▶ WHAT IS EXPECTED
Please leave out pictures and print exactly the lines from the one that has "Screen dimensions: 1774x902" through the last line of the material below.
══ AVAILABLE DATA
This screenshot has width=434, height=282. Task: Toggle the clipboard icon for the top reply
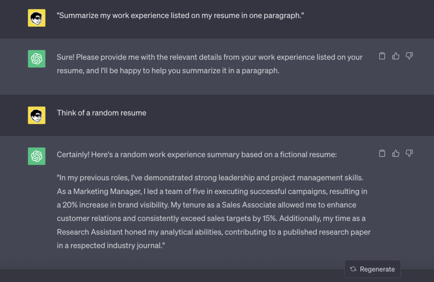tap(382, 56)
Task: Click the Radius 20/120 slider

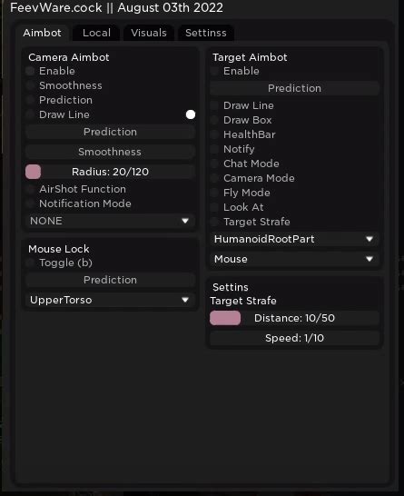Action: [x=110, y=172]
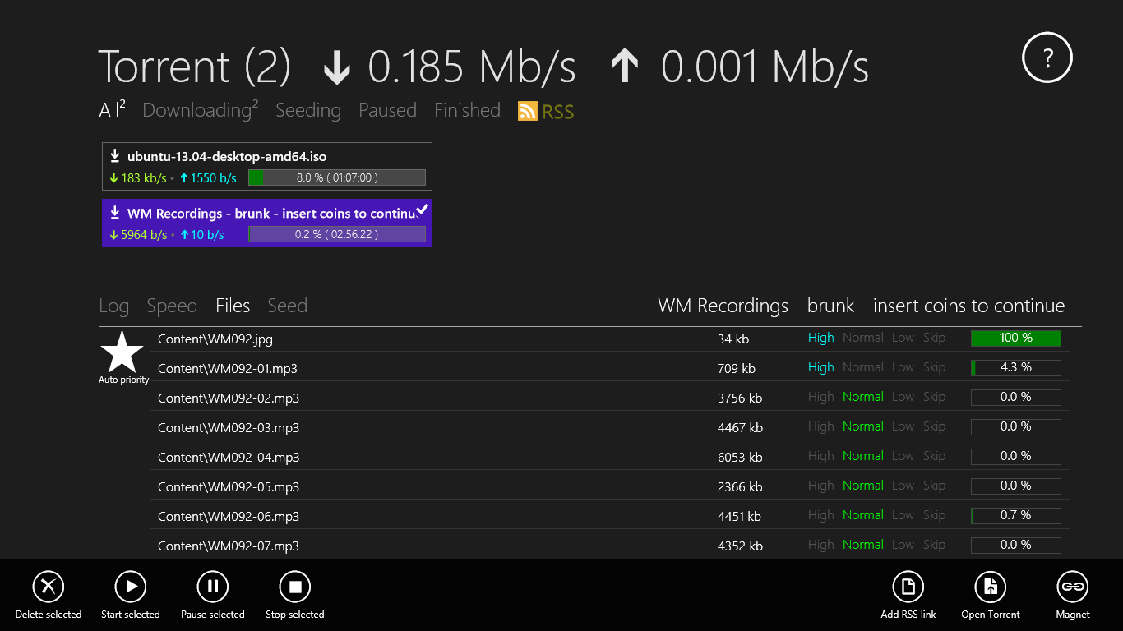Click the WM092.jpg 100% progress bar
The width and height of the screenshot is (1123, 631).
coord(1015,339)

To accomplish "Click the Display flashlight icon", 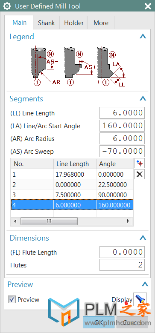I will click(140, 299).
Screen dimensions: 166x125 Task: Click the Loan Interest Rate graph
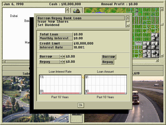60,84
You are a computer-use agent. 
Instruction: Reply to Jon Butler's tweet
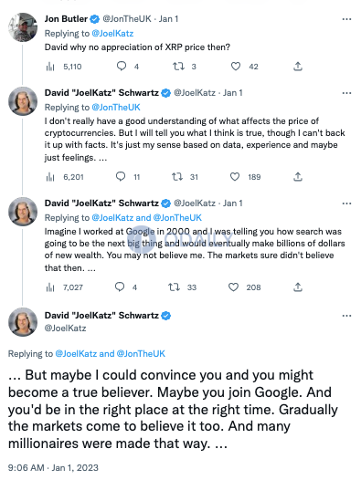[122, 66]
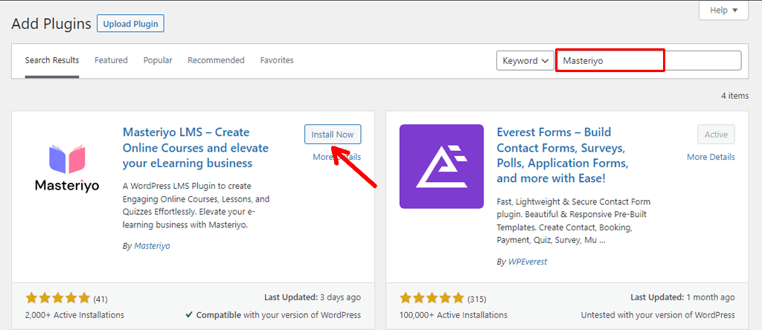
Task: Select the Search Results tab
Action: click(x=52, y=60)
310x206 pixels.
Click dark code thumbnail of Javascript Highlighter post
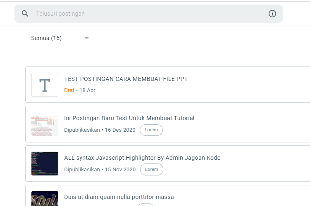click(45, 163)
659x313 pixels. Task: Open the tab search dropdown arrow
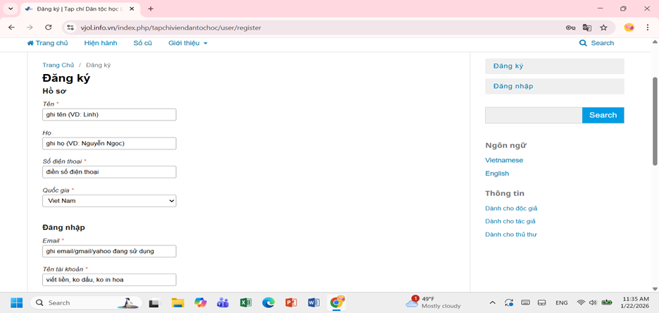click(11, 8)
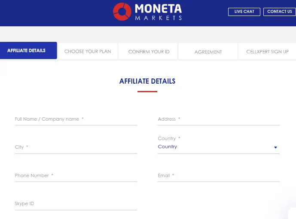Click the Country dropdown arrow
The image size is (296, 219).
point(275,147)
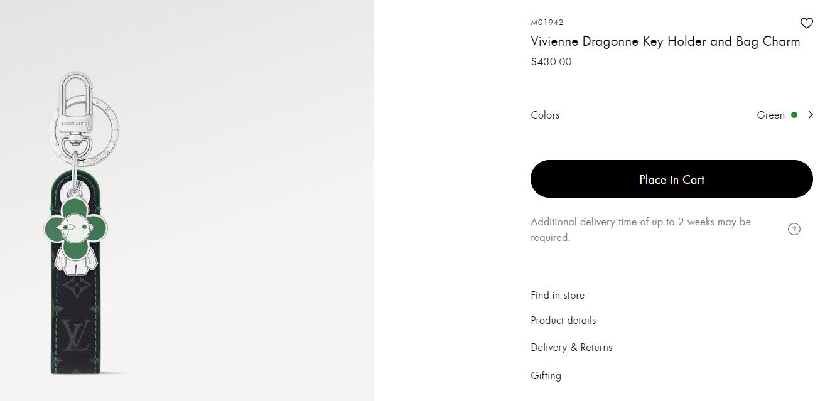The width and height of the screenshot is (825, 401).
Task: Open Delivery & Returns information
Action: click(x=571, y=347)
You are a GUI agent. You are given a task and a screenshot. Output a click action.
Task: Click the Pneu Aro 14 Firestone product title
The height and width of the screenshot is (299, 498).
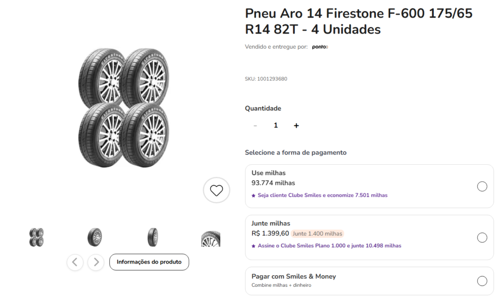click(x=358, y=21)
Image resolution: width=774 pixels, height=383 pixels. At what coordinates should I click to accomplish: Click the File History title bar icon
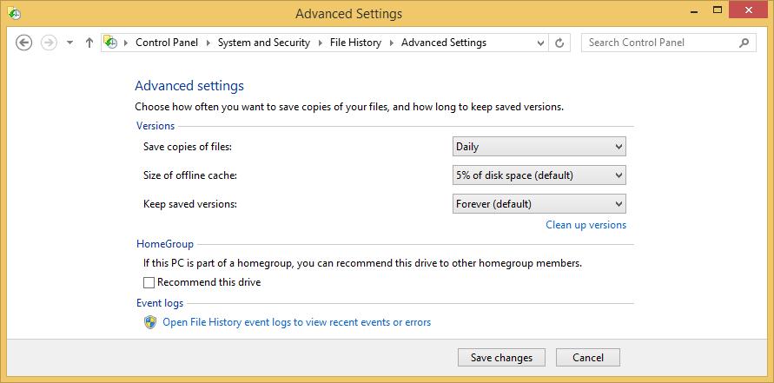click(14, 13)
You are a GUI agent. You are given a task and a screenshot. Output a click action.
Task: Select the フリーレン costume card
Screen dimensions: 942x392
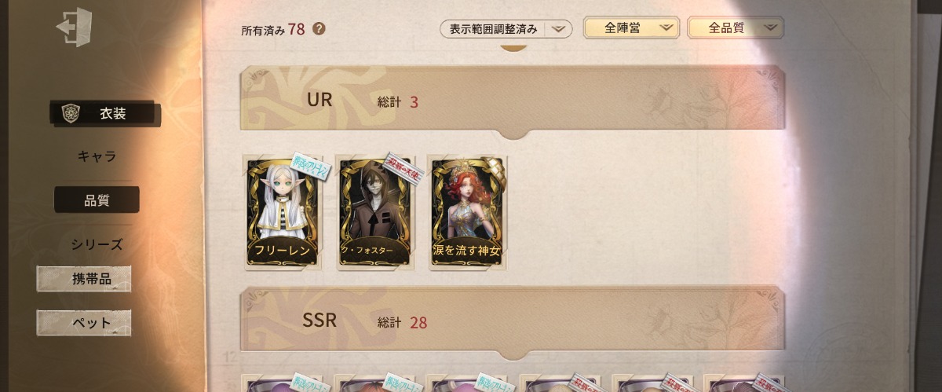[x=282, y=212]
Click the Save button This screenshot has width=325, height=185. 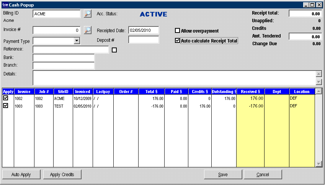point(223,175)
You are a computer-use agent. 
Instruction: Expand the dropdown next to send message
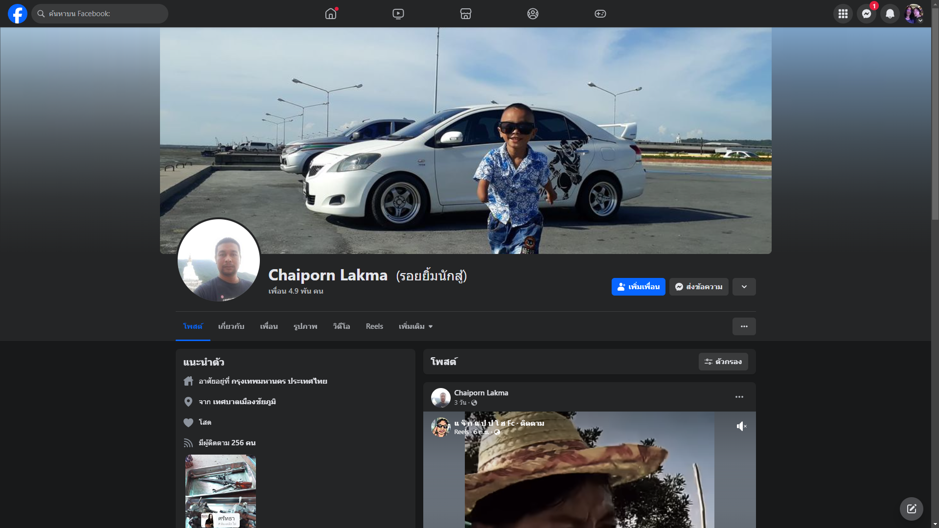point(744,287)
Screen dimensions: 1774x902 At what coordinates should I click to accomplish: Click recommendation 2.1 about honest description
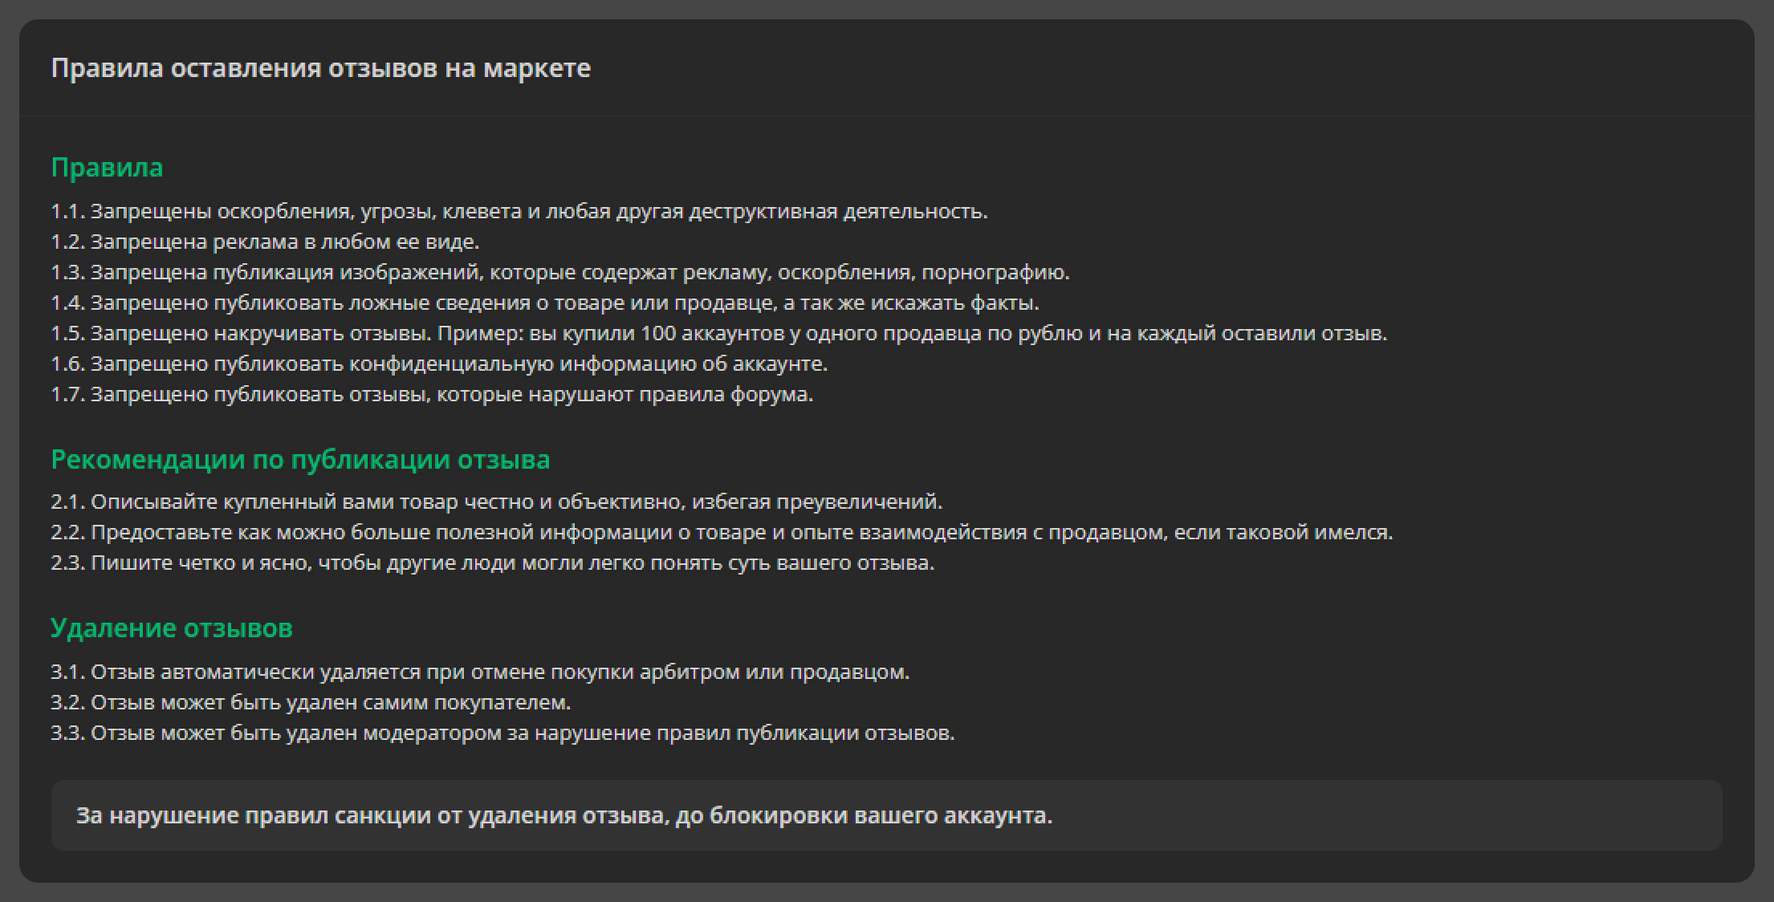pos(497,502)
════
▶ THE COMPLETED TASK
Screen dimensions: 1774x902 At what coordinates should I click to accomplish: Click recommendation 2.1 about honest description
pos(497,502)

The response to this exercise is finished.